The Peloton actress has taken her panned story line – and luxury bike trauma – to a new ad for a different company. Genius and opportunistic. Serves her husband and Peloton right, really.  

They took the nonsense from Peloton...

And responded with this gem, “The Gift That Doesn’t Give Back”...

The Review

It’s simple, sharp and funny. 

There’s nothing overly elaborate about it, a single scene with a pack shot.

The craft and brilliance is in the direction and the co-stars’ quips.  

The real glory in this is the speed they got it written, shot and released. It’s currently close to a millions views on YouTube after just 16 hours. 

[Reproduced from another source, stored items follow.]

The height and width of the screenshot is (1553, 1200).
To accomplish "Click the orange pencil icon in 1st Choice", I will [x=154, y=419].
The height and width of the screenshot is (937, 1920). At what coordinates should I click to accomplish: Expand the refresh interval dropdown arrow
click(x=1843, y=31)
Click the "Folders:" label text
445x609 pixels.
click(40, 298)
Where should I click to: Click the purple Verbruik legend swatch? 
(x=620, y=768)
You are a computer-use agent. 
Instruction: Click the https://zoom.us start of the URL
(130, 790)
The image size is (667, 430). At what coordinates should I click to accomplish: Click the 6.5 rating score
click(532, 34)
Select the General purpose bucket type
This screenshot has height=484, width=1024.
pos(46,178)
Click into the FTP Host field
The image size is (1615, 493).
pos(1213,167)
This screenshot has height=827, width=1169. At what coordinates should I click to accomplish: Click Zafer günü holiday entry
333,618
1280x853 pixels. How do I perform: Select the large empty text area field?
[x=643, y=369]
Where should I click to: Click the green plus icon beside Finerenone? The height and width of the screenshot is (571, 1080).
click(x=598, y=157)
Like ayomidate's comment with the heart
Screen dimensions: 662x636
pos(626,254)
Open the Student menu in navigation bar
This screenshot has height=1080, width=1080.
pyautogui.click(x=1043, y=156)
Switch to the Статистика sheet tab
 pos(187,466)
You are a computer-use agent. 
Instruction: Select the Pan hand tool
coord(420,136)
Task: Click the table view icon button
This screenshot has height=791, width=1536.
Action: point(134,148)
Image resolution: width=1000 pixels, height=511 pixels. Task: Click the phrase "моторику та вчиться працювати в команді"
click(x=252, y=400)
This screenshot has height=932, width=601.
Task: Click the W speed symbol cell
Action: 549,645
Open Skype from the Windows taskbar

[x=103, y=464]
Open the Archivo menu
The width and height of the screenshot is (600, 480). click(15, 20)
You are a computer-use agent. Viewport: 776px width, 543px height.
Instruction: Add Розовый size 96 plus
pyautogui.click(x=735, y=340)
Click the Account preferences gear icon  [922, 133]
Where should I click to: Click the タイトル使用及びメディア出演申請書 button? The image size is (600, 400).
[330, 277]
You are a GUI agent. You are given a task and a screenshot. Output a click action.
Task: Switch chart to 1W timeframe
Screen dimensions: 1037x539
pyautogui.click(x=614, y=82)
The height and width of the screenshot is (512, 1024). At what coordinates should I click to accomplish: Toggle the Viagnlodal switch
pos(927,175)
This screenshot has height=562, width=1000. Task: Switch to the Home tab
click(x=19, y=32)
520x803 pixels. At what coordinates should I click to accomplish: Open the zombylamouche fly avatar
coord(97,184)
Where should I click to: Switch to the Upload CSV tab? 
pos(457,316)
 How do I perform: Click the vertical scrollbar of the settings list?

CNN, The Guardian, The Times and Bloomberg are all covering it. Its media spend is seemingly zero. The production budget probably modest.  

And the results, the ROI, already, I’m sure, are impressive.  

Its one downside is that it only really makes sense if you’ve seen the Peloton ad, and I have, so I’ll give it four stars on that basis.  

But it comes hot on the heels of Reynold’s recent genius Netflix spot, everything he’s done on Aviator Gin so far (worth a YouTube odyssey) and the multiple clever campaigns he fronted for Deadpool.

He may well be the one of best creative directors this industry currently has.